I'll give that a shot today.  Thanks.  I hate deprication warnings, they make me feel so guilty.

>> How do I force a single record (input file) to be processed by a single mapper to get maximum parallelism?

>> I don't understand exactly what that means and how to go about doing it.  In the normal Hadoop framework I have achieved this goal by setting mapred.max.split.size small enough that only one input record fits (about 6MBs), but I tried that with my streaming job ala "-jobconf mapred.max.split.size=X" where X is a very low number, about as many as a single streaming input record (which in the streaming case is not 6MB, but merely ~100 bytes, just a filename referenced ala -cacheFile), but it didn't work, it sent multiple records to each mapper anyway.
> What you actually want to do is set mapred.min.split.size set to an extremely high value.  

I agree except that method I described helps force parallelism.  Setting mapred.max.split.size to a size slightly larger than a single record does a very good job of forcing 1-to-1 parallelism.  Forcing it to just larger than two records forces 2-to-1, etc.  It is very nice to be able to achieve perfect parallelism...but it didn't work with streaming.

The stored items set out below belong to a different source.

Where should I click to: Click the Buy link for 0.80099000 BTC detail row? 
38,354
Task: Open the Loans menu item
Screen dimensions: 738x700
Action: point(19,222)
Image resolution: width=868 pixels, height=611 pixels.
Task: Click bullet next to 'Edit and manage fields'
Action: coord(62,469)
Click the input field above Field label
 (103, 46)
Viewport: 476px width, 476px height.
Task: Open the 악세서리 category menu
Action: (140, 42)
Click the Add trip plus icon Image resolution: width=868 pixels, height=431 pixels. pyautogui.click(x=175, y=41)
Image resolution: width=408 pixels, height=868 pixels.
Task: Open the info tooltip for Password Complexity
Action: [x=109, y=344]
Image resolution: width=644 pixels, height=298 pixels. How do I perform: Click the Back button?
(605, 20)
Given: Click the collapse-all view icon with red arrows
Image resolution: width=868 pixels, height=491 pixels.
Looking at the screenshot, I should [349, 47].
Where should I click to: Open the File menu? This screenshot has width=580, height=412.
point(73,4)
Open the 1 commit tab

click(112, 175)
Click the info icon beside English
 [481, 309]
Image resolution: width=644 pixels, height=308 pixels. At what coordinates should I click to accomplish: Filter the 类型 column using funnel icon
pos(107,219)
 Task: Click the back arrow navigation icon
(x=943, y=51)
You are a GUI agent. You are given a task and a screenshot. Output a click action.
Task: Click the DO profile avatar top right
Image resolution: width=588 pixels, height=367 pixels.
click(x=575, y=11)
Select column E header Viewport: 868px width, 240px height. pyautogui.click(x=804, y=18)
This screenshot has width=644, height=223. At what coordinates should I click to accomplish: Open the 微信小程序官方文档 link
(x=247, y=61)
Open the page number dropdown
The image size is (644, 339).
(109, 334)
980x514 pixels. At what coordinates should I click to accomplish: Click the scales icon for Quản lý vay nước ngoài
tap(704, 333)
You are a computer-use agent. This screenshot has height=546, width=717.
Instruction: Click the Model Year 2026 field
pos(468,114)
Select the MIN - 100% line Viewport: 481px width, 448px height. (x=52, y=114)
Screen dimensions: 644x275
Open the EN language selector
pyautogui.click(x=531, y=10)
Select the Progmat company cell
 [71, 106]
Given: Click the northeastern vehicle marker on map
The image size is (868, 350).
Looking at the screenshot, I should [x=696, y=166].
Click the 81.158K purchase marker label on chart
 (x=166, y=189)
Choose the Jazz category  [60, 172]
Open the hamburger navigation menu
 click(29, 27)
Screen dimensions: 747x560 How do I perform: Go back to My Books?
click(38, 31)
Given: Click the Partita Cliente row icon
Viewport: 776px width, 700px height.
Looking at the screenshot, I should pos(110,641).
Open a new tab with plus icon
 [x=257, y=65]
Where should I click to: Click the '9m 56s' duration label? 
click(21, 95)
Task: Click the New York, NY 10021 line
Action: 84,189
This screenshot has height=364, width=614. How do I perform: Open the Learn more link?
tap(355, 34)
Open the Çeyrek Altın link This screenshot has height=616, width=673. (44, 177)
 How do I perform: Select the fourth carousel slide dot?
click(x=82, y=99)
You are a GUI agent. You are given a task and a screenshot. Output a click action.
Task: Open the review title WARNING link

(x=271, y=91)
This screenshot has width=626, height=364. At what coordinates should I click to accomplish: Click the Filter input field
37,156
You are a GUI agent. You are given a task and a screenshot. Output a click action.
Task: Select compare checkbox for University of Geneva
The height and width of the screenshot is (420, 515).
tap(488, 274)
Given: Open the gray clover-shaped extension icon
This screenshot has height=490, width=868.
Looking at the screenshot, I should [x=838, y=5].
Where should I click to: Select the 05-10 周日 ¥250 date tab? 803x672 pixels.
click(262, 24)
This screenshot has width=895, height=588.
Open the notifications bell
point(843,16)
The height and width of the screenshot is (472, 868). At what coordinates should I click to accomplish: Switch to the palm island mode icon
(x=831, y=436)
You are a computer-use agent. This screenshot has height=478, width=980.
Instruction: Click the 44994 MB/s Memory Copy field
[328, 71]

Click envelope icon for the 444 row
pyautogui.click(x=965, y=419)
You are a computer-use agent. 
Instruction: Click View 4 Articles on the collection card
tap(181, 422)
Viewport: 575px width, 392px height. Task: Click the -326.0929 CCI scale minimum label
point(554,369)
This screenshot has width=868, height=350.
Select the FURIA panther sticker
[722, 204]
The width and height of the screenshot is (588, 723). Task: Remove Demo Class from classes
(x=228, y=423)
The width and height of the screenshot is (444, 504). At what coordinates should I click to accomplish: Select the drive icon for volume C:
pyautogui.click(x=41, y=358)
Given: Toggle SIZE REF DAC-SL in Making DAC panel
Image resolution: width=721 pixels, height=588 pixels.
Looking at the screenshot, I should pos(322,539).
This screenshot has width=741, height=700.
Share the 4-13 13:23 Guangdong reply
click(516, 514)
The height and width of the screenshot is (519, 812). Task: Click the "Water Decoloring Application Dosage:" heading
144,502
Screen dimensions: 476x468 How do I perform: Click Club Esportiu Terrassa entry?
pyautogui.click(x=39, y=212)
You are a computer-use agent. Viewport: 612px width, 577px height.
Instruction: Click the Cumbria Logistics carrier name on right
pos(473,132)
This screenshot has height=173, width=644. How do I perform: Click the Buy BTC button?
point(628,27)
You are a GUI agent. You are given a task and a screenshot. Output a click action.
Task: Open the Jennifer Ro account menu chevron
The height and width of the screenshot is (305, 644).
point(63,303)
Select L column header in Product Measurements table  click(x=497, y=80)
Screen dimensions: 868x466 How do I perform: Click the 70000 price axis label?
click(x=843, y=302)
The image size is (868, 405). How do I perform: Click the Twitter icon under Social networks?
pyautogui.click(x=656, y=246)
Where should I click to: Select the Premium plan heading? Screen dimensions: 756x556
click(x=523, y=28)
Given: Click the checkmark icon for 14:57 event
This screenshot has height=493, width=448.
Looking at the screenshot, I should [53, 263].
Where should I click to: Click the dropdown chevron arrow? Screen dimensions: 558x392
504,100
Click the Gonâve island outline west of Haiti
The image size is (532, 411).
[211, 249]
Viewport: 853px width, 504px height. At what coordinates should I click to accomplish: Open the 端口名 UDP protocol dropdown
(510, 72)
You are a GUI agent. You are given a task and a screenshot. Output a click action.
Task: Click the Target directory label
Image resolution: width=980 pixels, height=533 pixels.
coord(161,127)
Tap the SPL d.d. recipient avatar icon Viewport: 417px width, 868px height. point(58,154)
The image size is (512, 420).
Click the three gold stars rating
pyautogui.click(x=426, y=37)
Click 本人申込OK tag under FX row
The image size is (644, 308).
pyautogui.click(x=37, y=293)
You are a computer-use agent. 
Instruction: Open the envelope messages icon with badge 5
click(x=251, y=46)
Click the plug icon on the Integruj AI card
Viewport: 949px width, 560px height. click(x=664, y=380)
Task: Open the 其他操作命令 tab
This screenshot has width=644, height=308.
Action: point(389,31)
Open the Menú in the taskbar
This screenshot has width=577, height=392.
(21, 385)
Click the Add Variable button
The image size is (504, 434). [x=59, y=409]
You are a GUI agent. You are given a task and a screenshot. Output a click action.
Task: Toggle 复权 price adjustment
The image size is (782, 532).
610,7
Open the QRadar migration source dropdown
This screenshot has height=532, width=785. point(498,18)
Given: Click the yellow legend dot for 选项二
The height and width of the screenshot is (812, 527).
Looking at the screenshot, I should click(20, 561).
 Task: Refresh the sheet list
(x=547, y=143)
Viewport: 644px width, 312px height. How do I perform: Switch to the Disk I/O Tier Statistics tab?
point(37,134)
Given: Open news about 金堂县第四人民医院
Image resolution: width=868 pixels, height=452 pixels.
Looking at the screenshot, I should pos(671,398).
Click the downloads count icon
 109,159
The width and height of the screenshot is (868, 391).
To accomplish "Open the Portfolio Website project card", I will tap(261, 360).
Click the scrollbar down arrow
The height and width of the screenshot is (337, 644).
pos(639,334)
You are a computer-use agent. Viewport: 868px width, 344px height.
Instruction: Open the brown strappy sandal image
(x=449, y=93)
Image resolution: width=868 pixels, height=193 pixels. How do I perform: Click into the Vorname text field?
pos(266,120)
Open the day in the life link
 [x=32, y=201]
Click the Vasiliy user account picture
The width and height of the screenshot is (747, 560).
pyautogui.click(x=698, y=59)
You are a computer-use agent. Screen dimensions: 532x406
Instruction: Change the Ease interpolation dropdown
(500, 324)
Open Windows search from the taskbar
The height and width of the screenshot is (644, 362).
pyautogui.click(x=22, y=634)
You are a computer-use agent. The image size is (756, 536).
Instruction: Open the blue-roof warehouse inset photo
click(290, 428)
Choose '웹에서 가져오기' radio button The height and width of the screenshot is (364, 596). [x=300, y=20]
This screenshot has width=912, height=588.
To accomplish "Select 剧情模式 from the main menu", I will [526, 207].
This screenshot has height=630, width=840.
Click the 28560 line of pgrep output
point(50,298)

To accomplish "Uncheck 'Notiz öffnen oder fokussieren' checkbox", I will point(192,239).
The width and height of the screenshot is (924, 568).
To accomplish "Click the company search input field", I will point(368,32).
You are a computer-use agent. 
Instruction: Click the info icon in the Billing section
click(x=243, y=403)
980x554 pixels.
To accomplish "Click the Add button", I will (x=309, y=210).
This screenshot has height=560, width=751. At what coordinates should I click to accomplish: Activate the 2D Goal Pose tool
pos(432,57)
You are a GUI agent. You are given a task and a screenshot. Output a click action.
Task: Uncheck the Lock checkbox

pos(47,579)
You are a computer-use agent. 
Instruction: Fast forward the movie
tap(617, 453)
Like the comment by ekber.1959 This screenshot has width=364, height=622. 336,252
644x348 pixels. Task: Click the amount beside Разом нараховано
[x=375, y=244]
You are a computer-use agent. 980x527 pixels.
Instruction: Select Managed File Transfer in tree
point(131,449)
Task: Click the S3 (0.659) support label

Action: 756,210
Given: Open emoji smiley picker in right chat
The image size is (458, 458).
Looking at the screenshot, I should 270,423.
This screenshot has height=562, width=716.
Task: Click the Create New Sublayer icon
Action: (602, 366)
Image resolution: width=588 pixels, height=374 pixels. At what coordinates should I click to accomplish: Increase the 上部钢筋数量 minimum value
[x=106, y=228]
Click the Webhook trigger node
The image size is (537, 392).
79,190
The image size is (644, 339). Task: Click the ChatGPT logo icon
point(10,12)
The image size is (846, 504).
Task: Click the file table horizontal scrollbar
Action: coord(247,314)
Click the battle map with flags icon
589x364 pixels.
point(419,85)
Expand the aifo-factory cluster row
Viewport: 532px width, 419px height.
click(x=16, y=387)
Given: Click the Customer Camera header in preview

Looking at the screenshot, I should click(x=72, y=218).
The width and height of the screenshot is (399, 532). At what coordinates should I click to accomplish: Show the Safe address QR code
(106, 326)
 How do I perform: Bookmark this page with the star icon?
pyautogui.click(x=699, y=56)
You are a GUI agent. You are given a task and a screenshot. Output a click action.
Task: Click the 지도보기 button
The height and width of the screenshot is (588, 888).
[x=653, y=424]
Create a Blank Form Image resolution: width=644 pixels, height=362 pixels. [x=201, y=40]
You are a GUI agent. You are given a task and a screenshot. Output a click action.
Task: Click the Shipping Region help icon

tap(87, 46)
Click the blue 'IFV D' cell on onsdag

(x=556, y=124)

I have since discovered that in the case of streaming, mapred.map.tasks is a good way to achieve this goal.  Ironically, if I recall correctly, this seemingly obvious method for setting the number mappers did not work so well in my original nonstreaming case, which is why I resorted to the rather contrived method of calculating and setting mapred.max.split.size instead.

>> Achieving 1-to-1 parallelism between map tasks, nodes, and input records is very import because my map tasks take a very long time to run, upwards of an hour.  I cannot have them queueing up on a small number of nodes while there are numerous unused nodes (task slots) available to be doing work.
> If all the task slots are in use, why would you care if they are queueing up?  Also keep in mind that if a node fails, that work will need to get re-done anyway.
Because all slots are not in use.  It's a very larger cluster and it's excruciating that Hadoop partially serializes a job by piling multiple map tasks onto a single map in a queue even when the cluster is massively underutilized.  This occurs when the input records are significantly smaller than the block size (6MB vs 64MB in my case, give me about a 32x serialization cost!!!).  To put it differently, if I let Hadoop do it its own stupid way, the job takes 32 times longer than it should take if it evenly distributed the map tasks across the nodes.  Packing the input files into larger sequence fils does not help with this problem.  The input splits are calculated from the individual files and thus, I still get this undesirable packing effect.

Thanks a lot.  Lots of stuff to think about in you post.  I appreciate it.


Keith Wiley     [EMAIL PROTECTED]     keithwiley.com    music.keithwiley.com

"It's a fine line between meticulous and obsessive-compulsive and a slippery
rope between obsessive-compulsive and debilitatingly slow."